Date of decision: 14th February, 2022

Brief Facts:

  • Plaintiff had an App by the mark ‘WinZo’/‘WinZo Games’. In November, 2021, Plaintiff was informed that Defendants were displaying a disclaimer to users upon the attempted download of Plaintiff’s application.
  • The disclaimer/warning read as: “This type of file may harm your device. Do you want to keep WinZO.apk anyway?
  • Plaintiff filed the present suit seeking a permanent injunction against the Defendants along with other ancillary reliefs. The present summary is of a decision on the interim application filed by the Plaintiff seeking a temporary injunction.

Plaintiffs’ Contentions:

  • The disclaimer has no legal justification.
  • Disclaimer goes beyond the mandate of IT (Intermediary Guidelines and Digital Media Ethics Code) Rules, 2021.
  • The disclaimer amounts to infringement/tarnishment of Plaintiff’s trade marks.
  • Warning disparages gaming services.
  • Defendants are inducing breach of contact between Plaintiff and its users.  

Defendants’ Contentions:

  • Warning is based on a non-discriminatory basis in respect of all third-party APK format files/applications, which can be downloaded from the internet.
  • Several other browsers also display such warning while downloading other third-party APK format files/applications and therefore, the same constitutes an industry practice.
  • Warning is a security feature so as to protect consumers from any possible malware.
  • Defendants are not using the Plaintiff’s trademarks ‘in the course of trade’.
  • There is no disparagement as there is no comparison of the Plaintiff’s application with any of Defendants’ products or services.
  • There cannot be any tort of inducement of breach of contract as there is no contract in place between the plaintiff and its users till the time the application of the plaintiff is installed by a potential user.

Court’s Observations:

  • APK files/applications are not part of the ‘Google Play’ ecosystem and therefore, do not undergo various security checks and measures.
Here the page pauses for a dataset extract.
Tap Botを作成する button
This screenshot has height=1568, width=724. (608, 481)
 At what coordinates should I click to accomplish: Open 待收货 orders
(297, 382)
Therefore, the Defendants are only cautioning the user before the users downloads the application.
  • Several other browsers also display such warning when viewers/potential users download third-party APK files/applications from their websites. On a prima facie view, this appears to be the industry practice.
  • In terms of the prevailing legal regime, the defendants are required to put in place such warnings so as to guard the user against potential threats. Reference: Rules 3(1)(i) & 3(1)(k) of the ‘2021 IT Rules’ and Rule 8 of The Information Technology (Reasonable Security Practices And Procedures And Sensitive Personal Data or Information) Rules, 2011 [hereinafter ‘2011 Security Rules’]
  • Use by the Defendants of the Plaintiff’s mark does not constitute use of mark likely to be taken as being used as a ‘trade mark’ in terms of Section 29(1) of Trade Marks Act, 1999.
  • Such use is also not covered under the ‘uses’ provided under Section 29 (6) of the  Trade Marks Act, 1999.
  • Section 29 (4) does not apply since Google LLC is not providing any goods or services under the impugned trade marks.
  • There is no disparagement, since there is no comparison; nor is there any advertising. Thus, there is no competing interest of the Defendants.
  • There is no inducement of breach of contract since act of download would not result in a contract. Since, there is no contract when warning is displayed, there cannot be any inducement to breach the same.

The application for temporary relief was dismissed.